:: Exercise task ::
Reproduce the items from their beginning through the line containing "pyautogui.click(x=233, y=76)", switching "subtitle" to "heading" and keeping everything else the same. Omit the pictures from your answer.

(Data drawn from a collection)

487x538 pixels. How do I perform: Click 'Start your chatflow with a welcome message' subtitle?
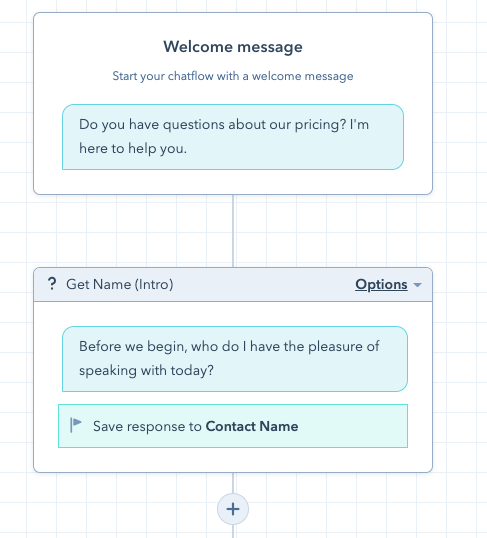pyautogui.click(x=233, y=76)
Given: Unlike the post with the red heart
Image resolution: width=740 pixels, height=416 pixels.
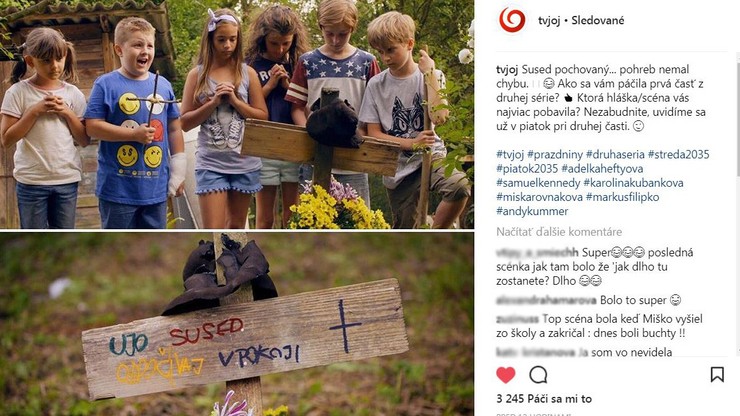Looking at the screenshot, I should tap(506, 375).
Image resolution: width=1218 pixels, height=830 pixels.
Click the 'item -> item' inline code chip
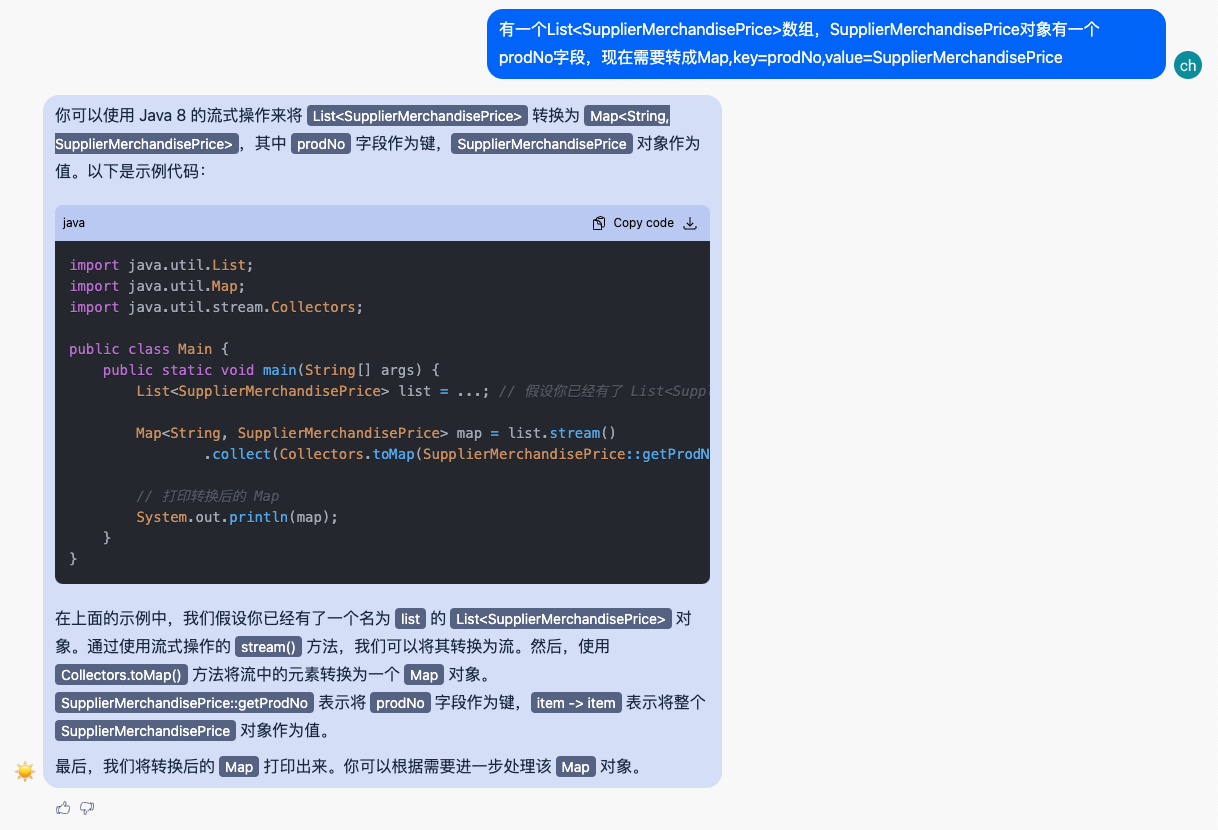575,703
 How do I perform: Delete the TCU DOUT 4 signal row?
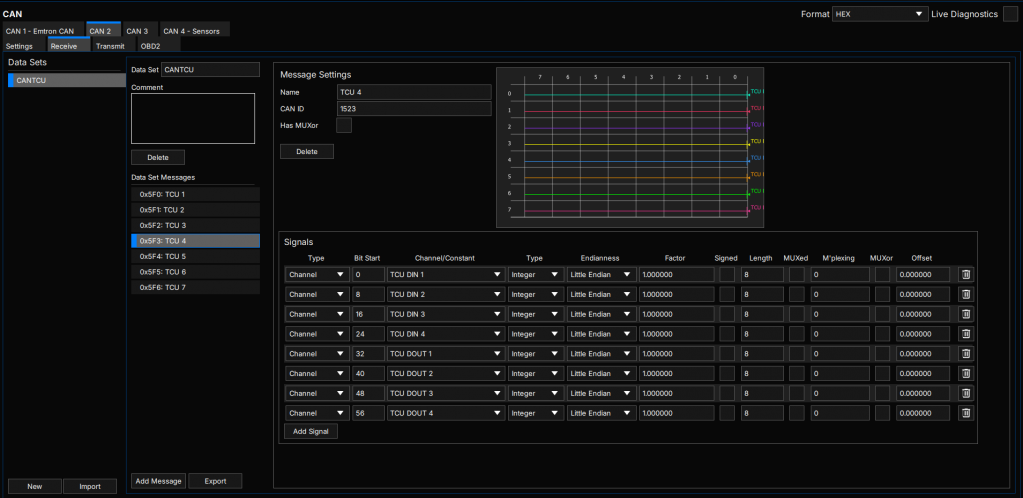pyautogui.click(x=965, y=413)
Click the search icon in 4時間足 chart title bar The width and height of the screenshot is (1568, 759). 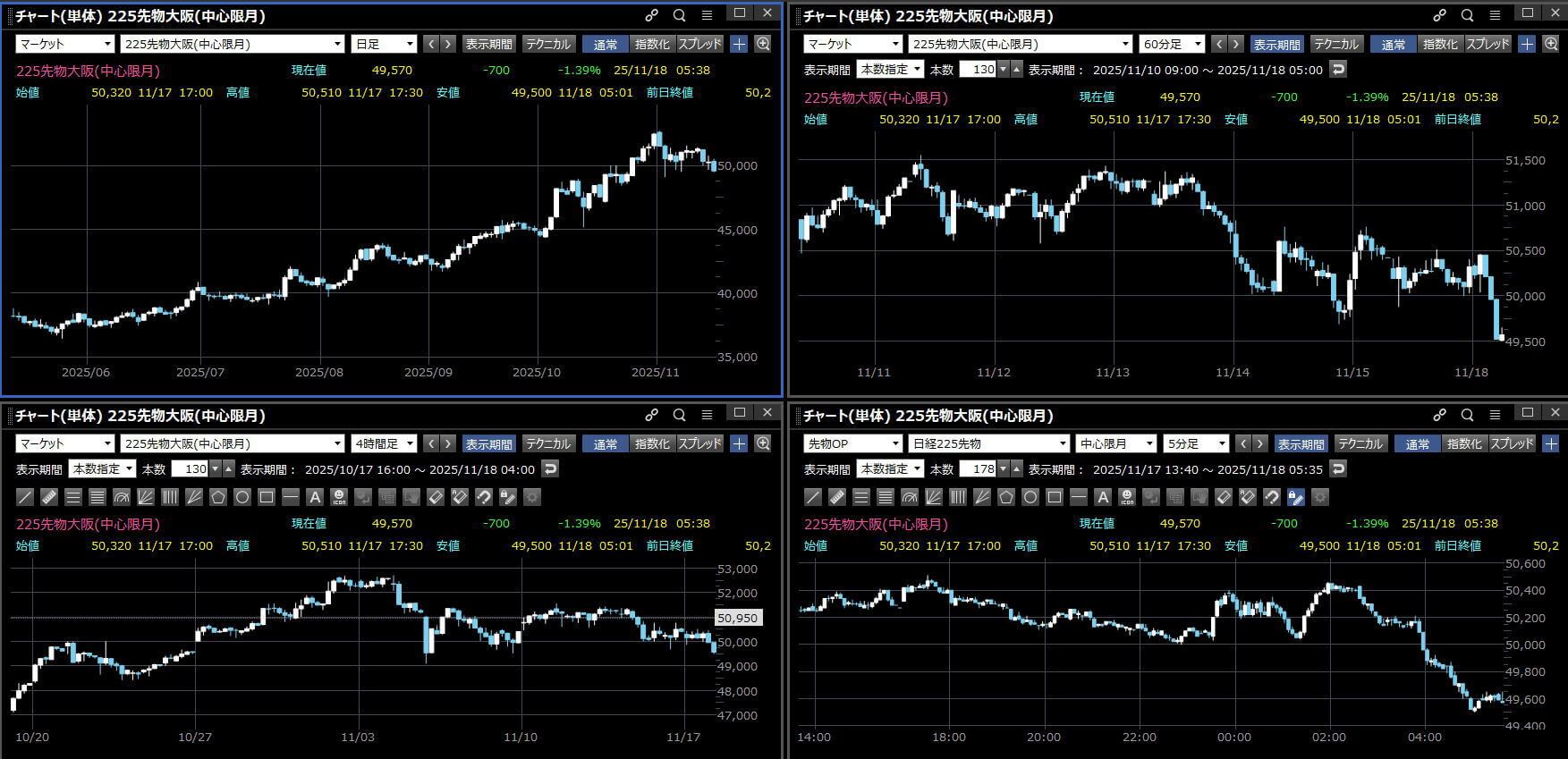[679, 415]
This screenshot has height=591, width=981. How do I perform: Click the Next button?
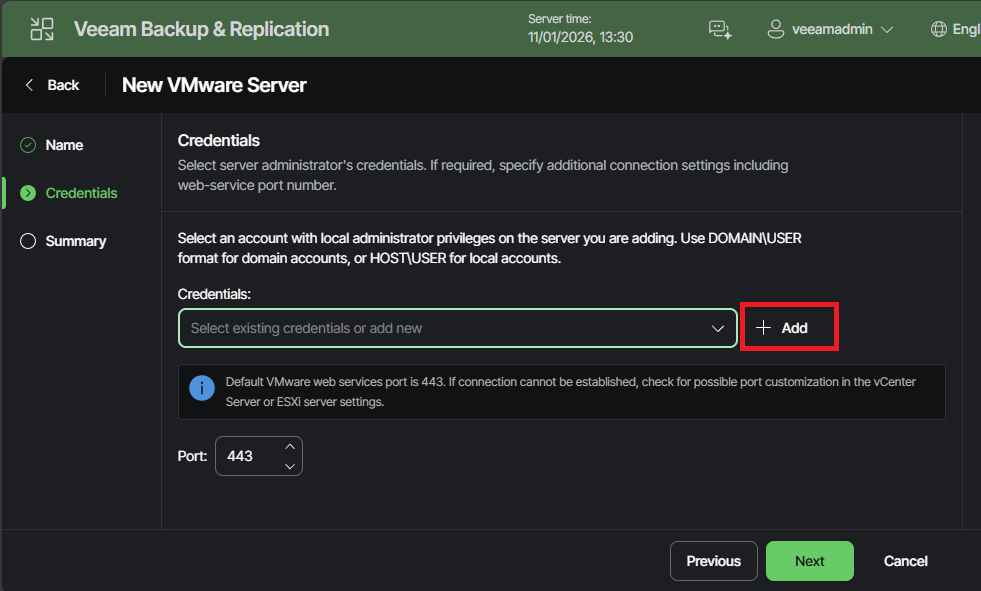click(809, 560)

:: Full solution ::
487x538 pixels. How do I perform: Click 'Start your chatflow with a welcome message' heading?
pyautogui.click(x=233, y=76)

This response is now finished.